EXERCISE TASK A — Recast the lines of the rows below, from the line containing "The width and height of the screenshot is (1790, 1464)." through the last line of the rows, as a Markdown table with the columns "No." and "Line", omitting blank lines. Leave the pictures out of the answer.

SOURCE EXCERPT —
-- Begin --
Postby Ghostbear » Tue May 22, 2012 5:33 am UTC

EDIT:
Forgot to mention, for the prioritization discussion, I definitely agree that sometimes you just need to pick one issue over another. That said, I don't think marriage equality is really one that is going to matter for that (at least for more liberal issues). There's also a possibility of getting too cozy with the idea of same-sex marriage being inevitable due to its increasing popularity; a balanced revenue/spending cut approach to deficit reduction is widely popular with the people of the US (I think it's even in the majority opinion for registered republicans), but it is in no way inevitable. As things stand, same-sex marriage certainly seems inevitable, but things may change. It's all a big balancing act; I know there are many things I'd prioritize above it given the chance, and I'll even admit part of it is because I see the sea of change going in favor of it.

Lucrece wrote:The problem here is that we're running assumptions that having a new plank in the platform would seriously cost someone the election [...]

This is true, but not all "planks" are equal. If the dems just toss in "oh yeah, marriage equality or something" on their platform, it won't really cost anybody anything. If they actually push for it (i.e. make it an addition that matters, instead of just an hollow statement) then that is going to come at the expense of other things they could push. Campaigning time, advertisements, staff, whatever -- none of those are free.
-- End --
TASK MATERIAL —
-- Begin --
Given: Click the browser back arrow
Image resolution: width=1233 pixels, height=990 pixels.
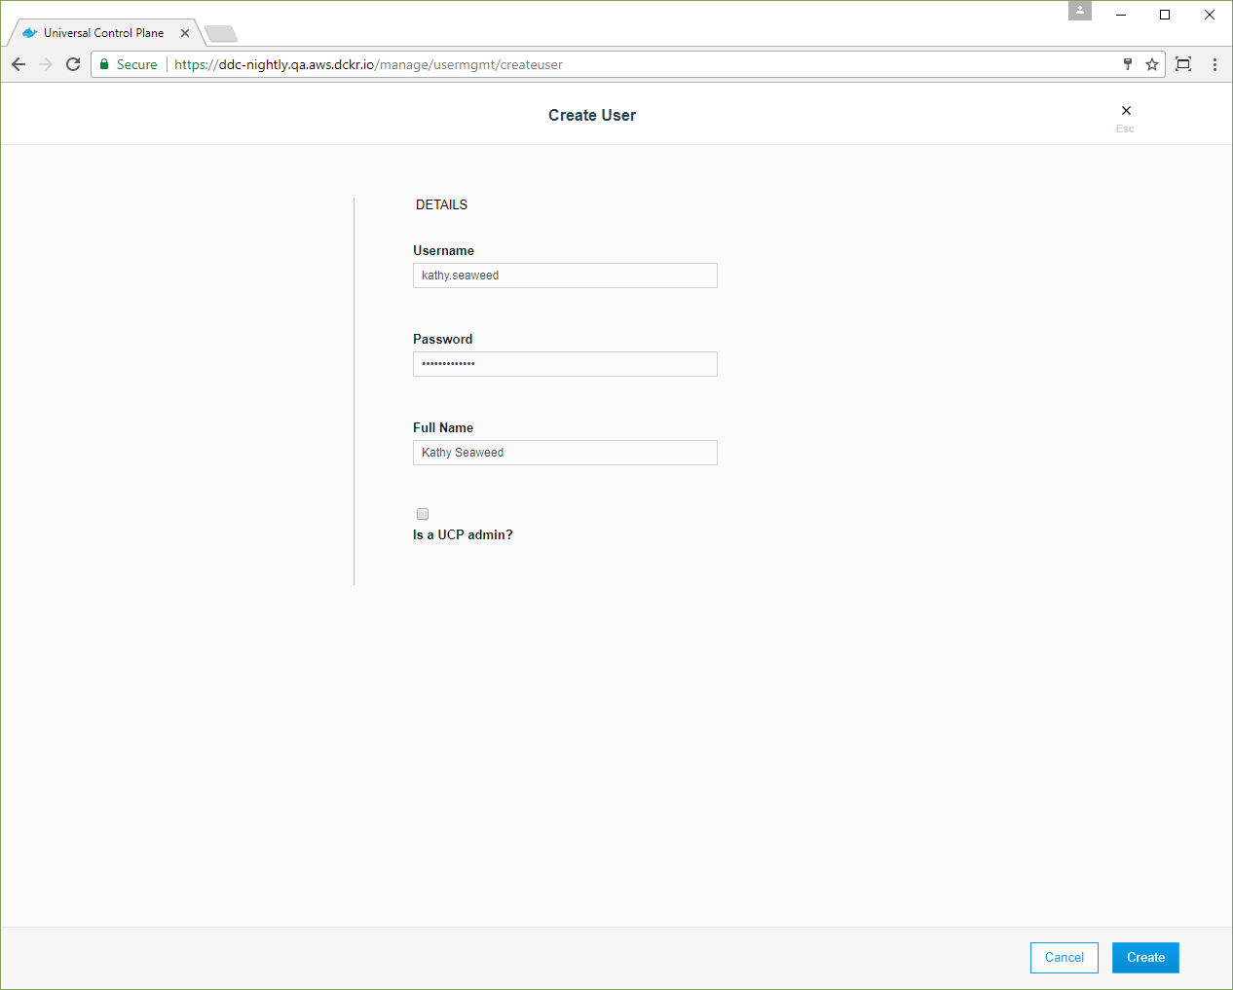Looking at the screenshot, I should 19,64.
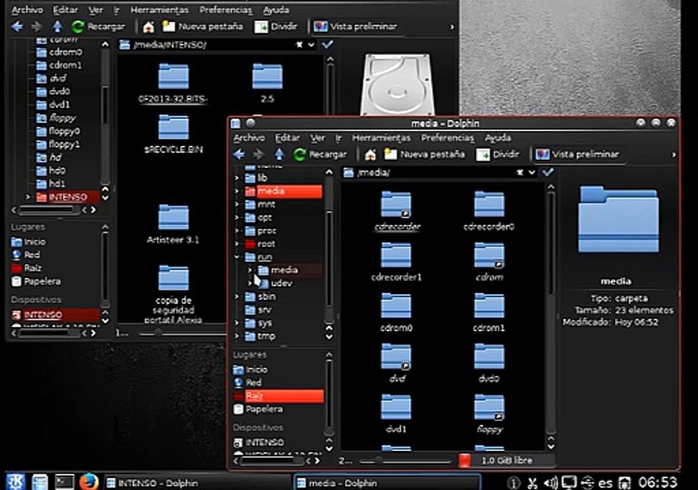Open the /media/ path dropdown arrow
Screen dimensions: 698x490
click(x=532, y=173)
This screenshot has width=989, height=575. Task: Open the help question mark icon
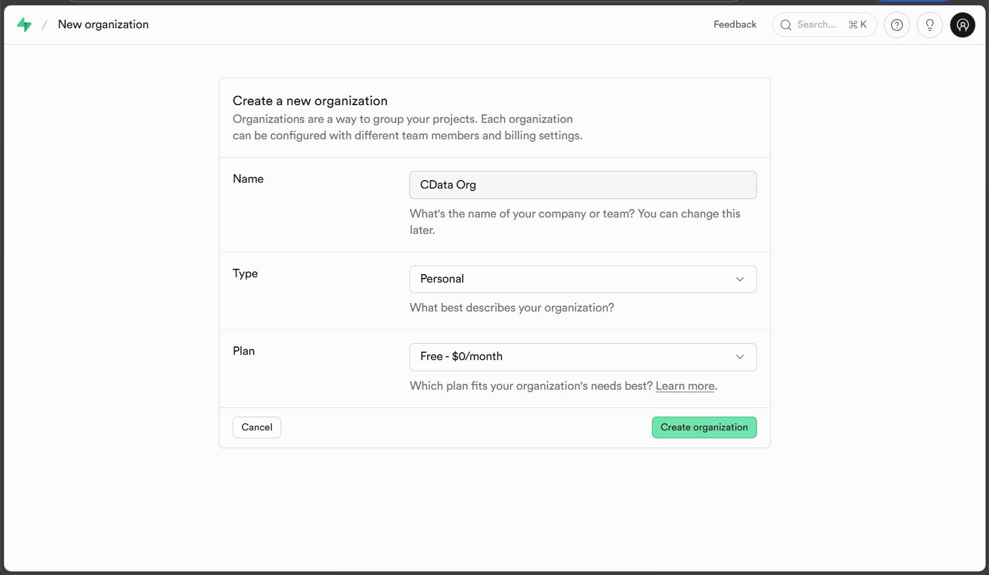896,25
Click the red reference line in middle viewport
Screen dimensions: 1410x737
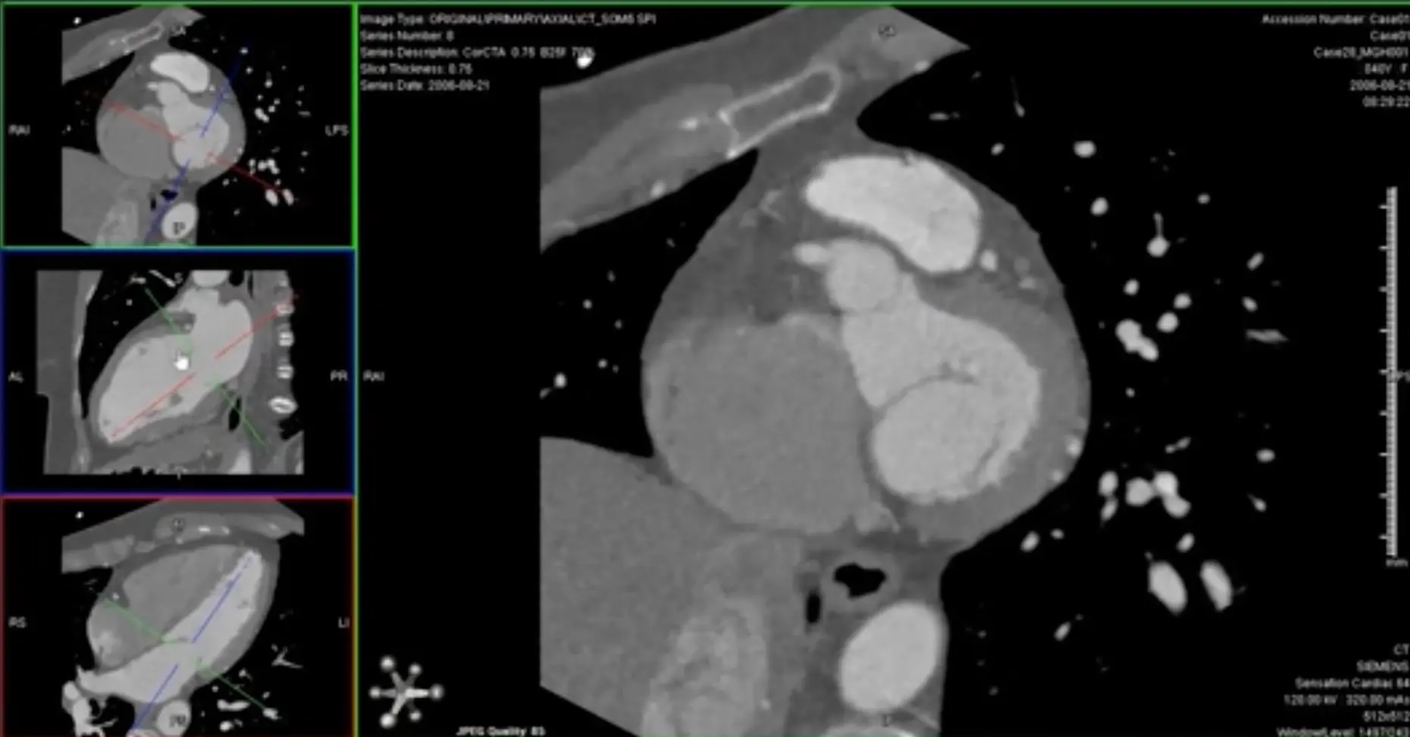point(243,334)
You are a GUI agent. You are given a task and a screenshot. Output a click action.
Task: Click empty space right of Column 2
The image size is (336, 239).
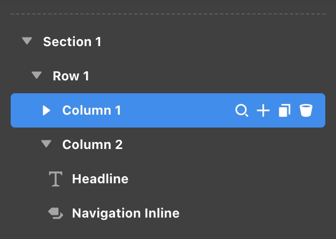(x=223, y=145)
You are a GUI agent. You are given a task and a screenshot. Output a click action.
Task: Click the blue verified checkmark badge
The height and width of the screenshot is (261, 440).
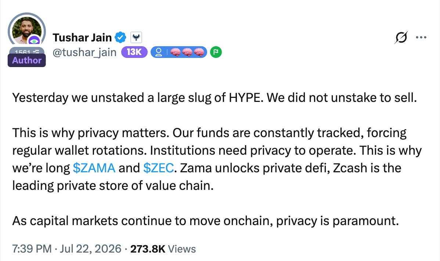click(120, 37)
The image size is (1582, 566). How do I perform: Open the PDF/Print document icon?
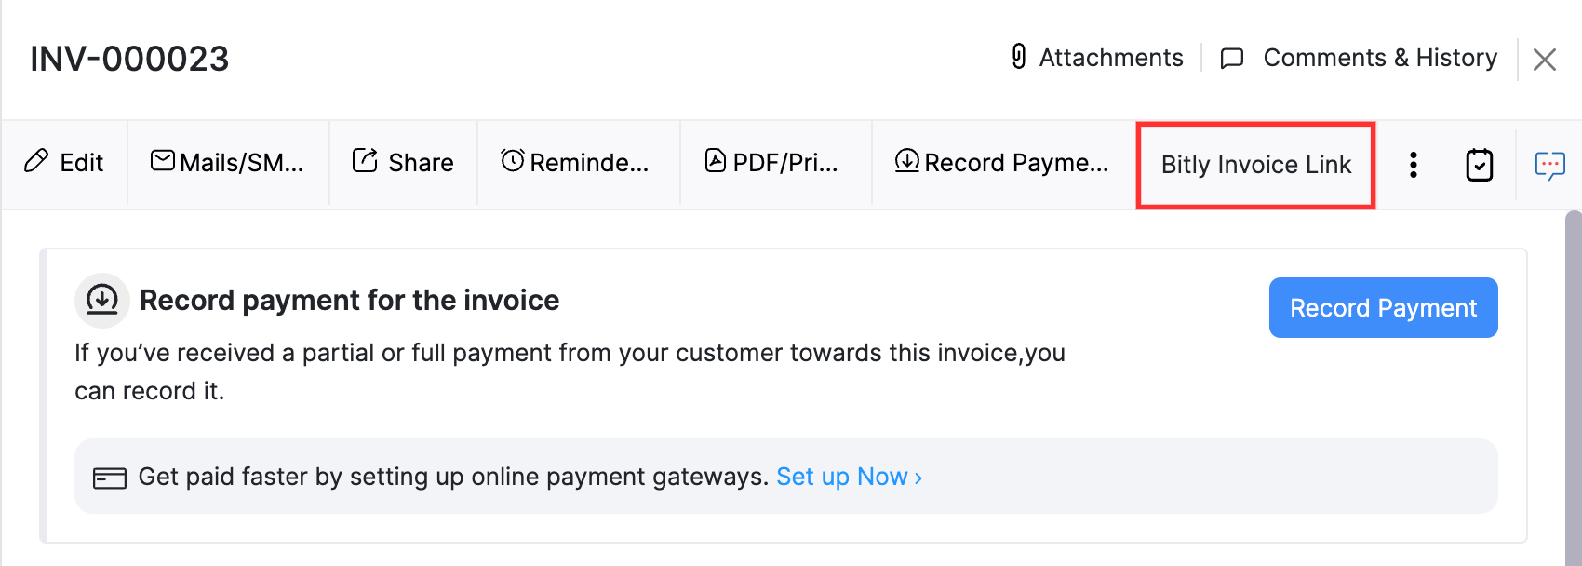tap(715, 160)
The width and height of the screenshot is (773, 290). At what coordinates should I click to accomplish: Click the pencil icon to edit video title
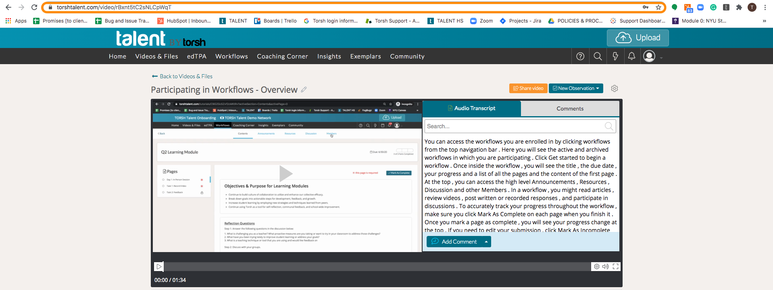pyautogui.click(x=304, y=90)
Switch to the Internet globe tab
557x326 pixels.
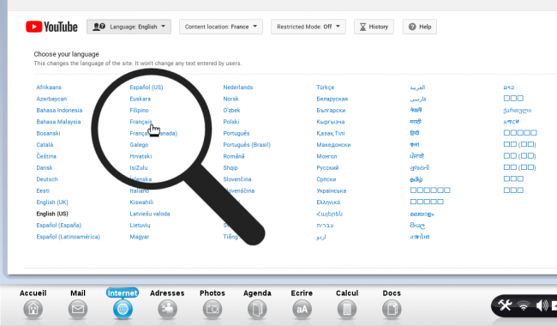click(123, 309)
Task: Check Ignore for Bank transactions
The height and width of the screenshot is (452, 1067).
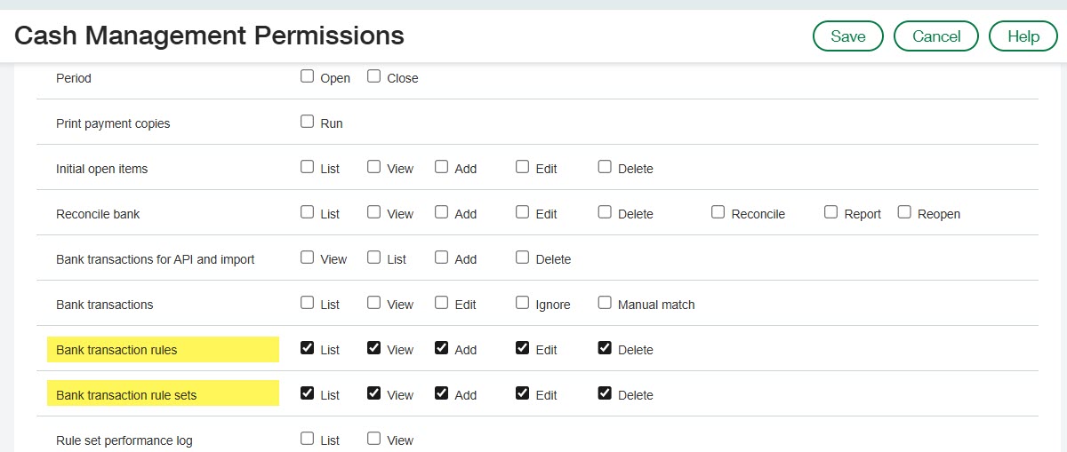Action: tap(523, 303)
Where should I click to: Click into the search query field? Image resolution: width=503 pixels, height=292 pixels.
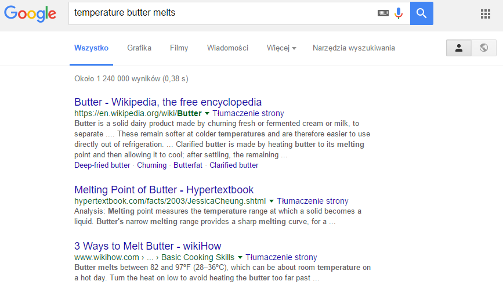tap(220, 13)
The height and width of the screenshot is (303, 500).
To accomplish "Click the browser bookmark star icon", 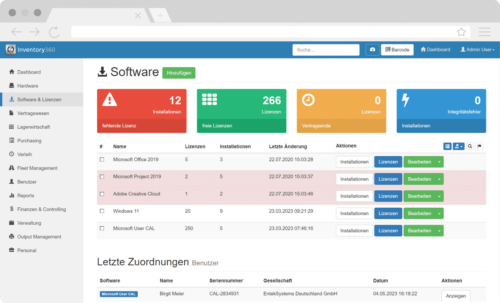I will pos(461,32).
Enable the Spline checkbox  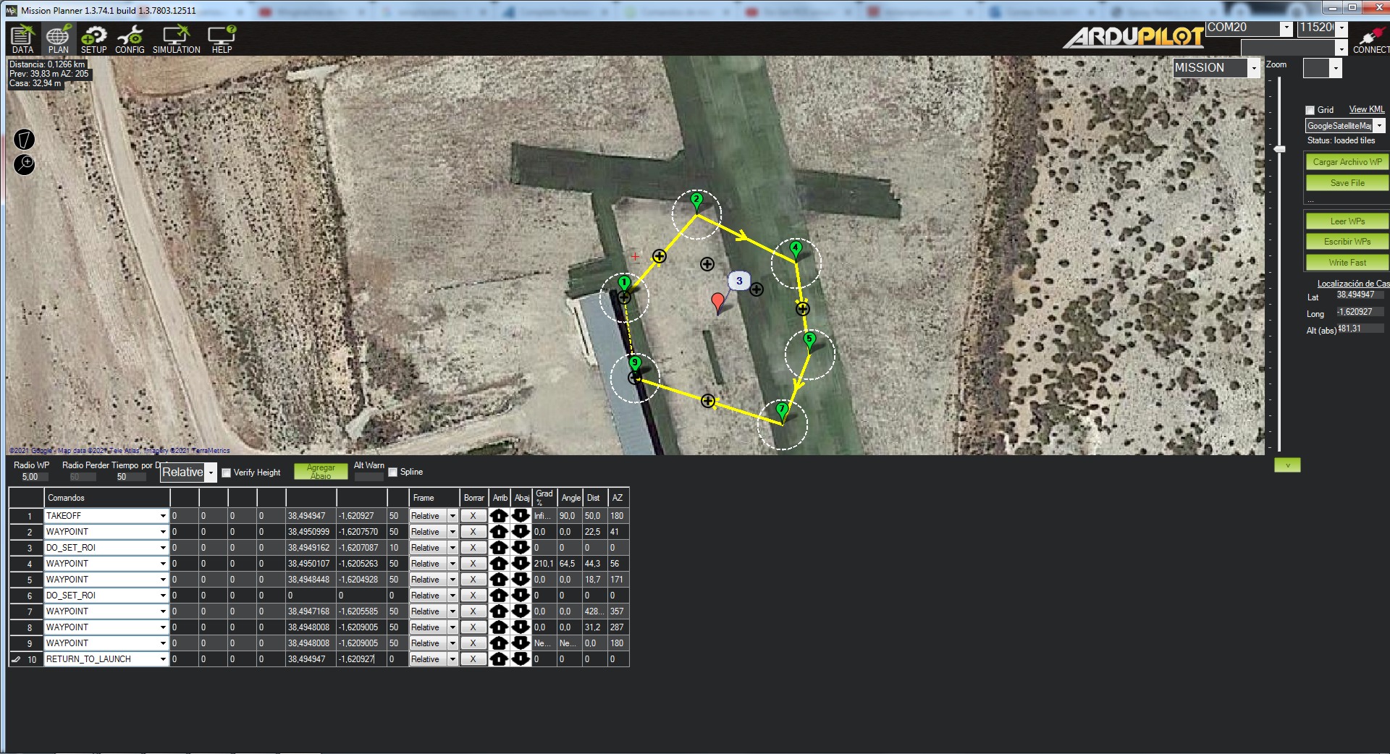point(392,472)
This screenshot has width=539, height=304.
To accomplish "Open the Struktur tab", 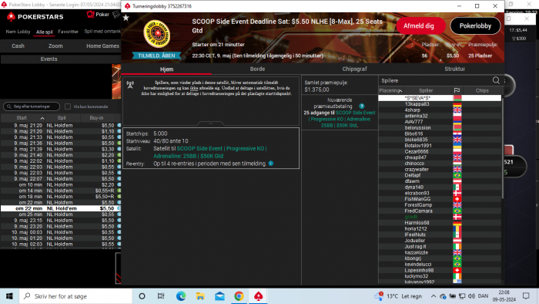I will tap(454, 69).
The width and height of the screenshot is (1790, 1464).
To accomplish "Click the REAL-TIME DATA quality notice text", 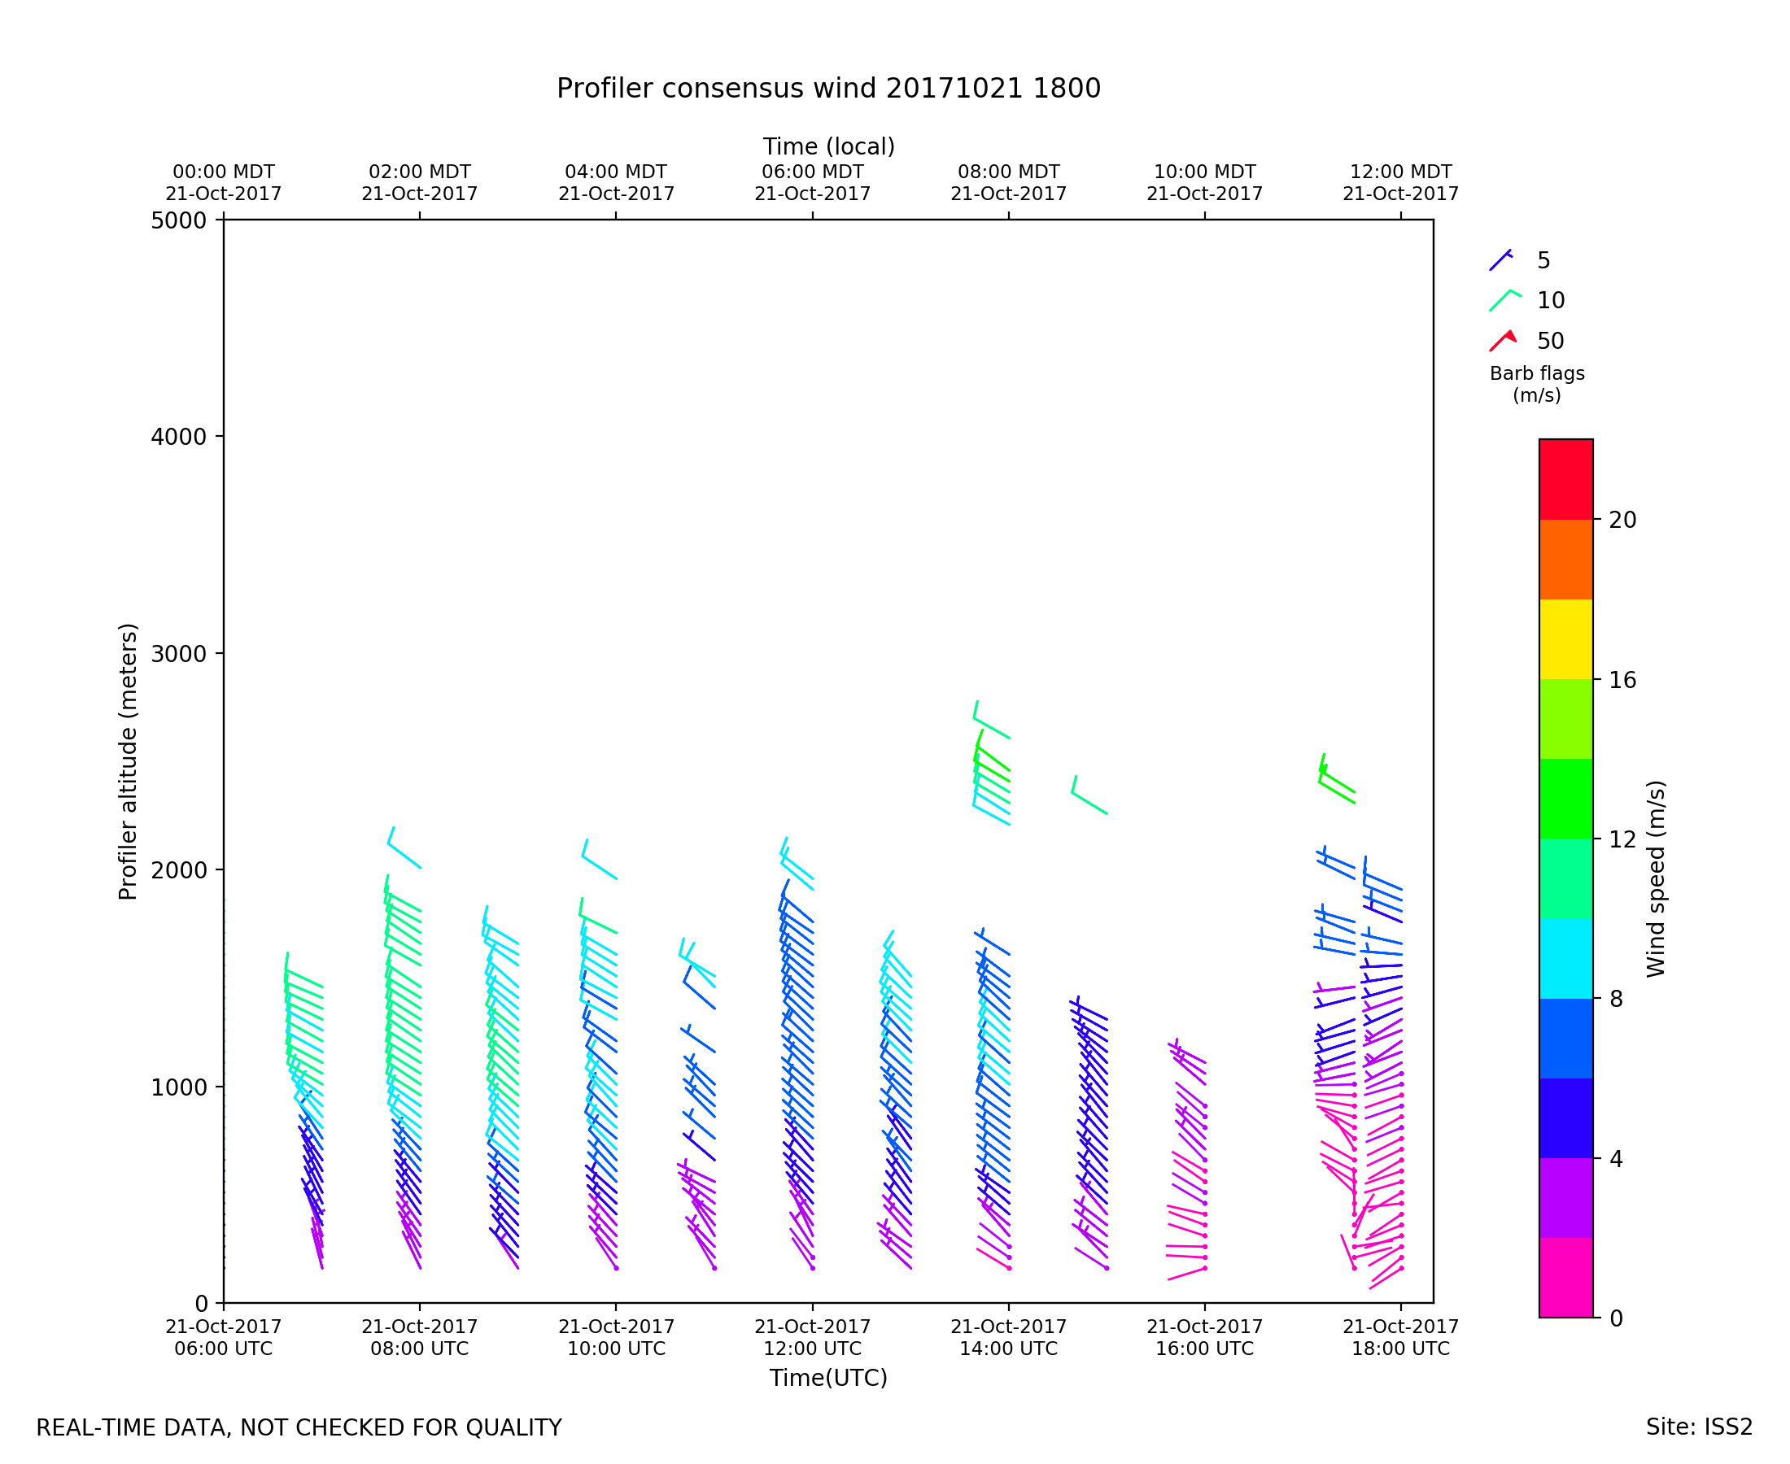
-- End --
EXERCISE TASK B —
Answer these questions on the forum post above, one line each:
(i) Which approach to deficit reduction does the post call widely popular with the people of the US?
(ii) Who is quoted as writing about a new plank in the platform?
(iii) Which items does the post list as not being free?

COMPLETE ANSWER A —
| No. | Line |
|---|---|
| 1 | The width and height of the screenshot is (1790, 1464). |
| 2 | To accomplish "Click the REAL-TIME DATA quality notice text",  |

COMPLETE ANSWER B —
(i) A balanced revenue/spending cut approach.
(ii) Lucrece.
(iii) Campaigning time, advertisements and staff.